Proposition 47 . . . reduced penalties on property thefts less than $950 from a felony to a misdemeanor. This means no prison time. Charges for grand larceny (a felony) now require thefts of more than $950 – more than double the previous threshold of $400.

Now, not only will a thief steal more without facing a felony charge, they may steal again, and again, and again, without serious consequences. Each theft is counted as a single incident. The law allows for serial thefts. Thieves can repeat their criminal behavior as long as they don’t steal more than $950 in each larceny.

Proposition 47 passed with 60% of the vote in 2014, and opponents of the measure clearly warned that this would happen, so it’s not as if the people of California are victims — they inflicted this disaster on themselves.

‘Progressivism’ in the United States is a mindset that we just have to be understanding and kind to everyone — except, of course, those evil reich-wing MAGA Republicans! — and have sympathy for the poor and downtrodden. The result has been a serious relaxation of law enforcement, especially since the unfortunate death while resisting arrest of the methamphetamine-and-fentanyl-addled previously convicted felon and career criminal George Floyd, and now the criminal culture has metastasized, with more and more of those poorer people realizing that they don’t have to obey the law, at least not for the more ‘minor’ offenses, because breaking the law brings no real consequences to them. And despite the great sympathy for the poor and downtrodden, that increase in crime has occurred in just those areas in which the poor and downtrodden live! Mr McCain said, “All the honest people have left the state,” but that’s hyperbole, and not true at all. Some of the honest people have left the Pyrite State, but, just as the well-to-do, honest people in Rittenhouse Square and University City haven’t been the victims of crime themselves, many have remained, safely able to vote for ‘progressive’ politicians and policies, because their personal philosophies haven’t been punched in the mouth by street crime.

The real victims? The people of Kensington have been made victims, not by wallowing in the open-air drug markets themselves, but by tolerating its existence, and voting for the politicians who won’t clean it up. The honest, working-class employees of the Giant Food Mart in Ward 8, and the Nordstrom in the Topanga Mall, have been made victims, because, if things keep going as they have been, when the store closes, they’ll lose their jobs.

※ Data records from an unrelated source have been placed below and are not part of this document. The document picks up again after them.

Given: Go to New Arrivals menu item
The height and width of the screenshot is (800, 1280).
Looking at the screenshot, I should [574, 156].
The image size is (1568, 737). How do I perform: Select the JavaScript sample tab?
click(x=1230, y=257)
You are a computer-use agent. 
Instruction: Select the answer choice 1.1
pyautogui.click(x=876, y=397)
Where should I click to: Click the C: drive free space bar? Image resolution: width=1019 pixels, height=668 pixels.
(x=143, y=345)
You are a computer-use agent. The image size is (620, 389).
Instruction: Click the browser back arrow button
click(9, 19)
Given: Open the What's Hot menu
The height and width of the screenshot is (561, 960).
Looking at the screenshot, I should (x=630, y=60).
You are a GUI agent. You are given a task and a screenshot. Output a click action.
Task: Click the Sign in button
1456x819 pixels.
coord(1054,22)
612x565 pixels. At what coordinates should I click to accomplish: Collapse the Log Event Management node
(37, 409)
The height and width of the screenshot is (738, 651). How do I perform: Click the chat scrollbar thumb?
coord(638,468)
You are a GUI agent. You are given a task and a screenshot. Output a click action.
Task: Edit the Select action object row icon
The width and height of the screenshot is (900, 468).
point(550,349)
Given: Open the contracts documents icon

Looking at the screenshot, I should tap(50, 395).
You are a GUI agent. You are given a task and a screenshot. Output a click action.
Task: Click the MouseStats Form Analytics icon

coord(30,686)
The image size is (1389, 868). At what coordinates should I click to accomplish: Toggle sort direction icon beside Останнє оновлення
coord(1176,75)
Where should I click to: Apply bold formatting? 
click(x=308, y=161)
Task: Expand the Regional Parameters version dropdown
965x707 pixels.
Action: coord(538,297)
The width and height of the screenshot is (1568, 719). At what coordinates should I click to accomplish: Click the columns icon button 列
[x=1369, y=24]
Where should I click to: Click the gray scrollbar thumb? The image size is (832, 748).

This is the conundrum that the left just can’t seem to understand: in their great and noble sympathy for the poor, the downtrodden, and minority Americans, their policies have made things worse for those very same people. In their attempts to shield them from the realities of law, order, and civilization, they have subjected poorer and minority communities to lawlessness, disorder, and barbarians.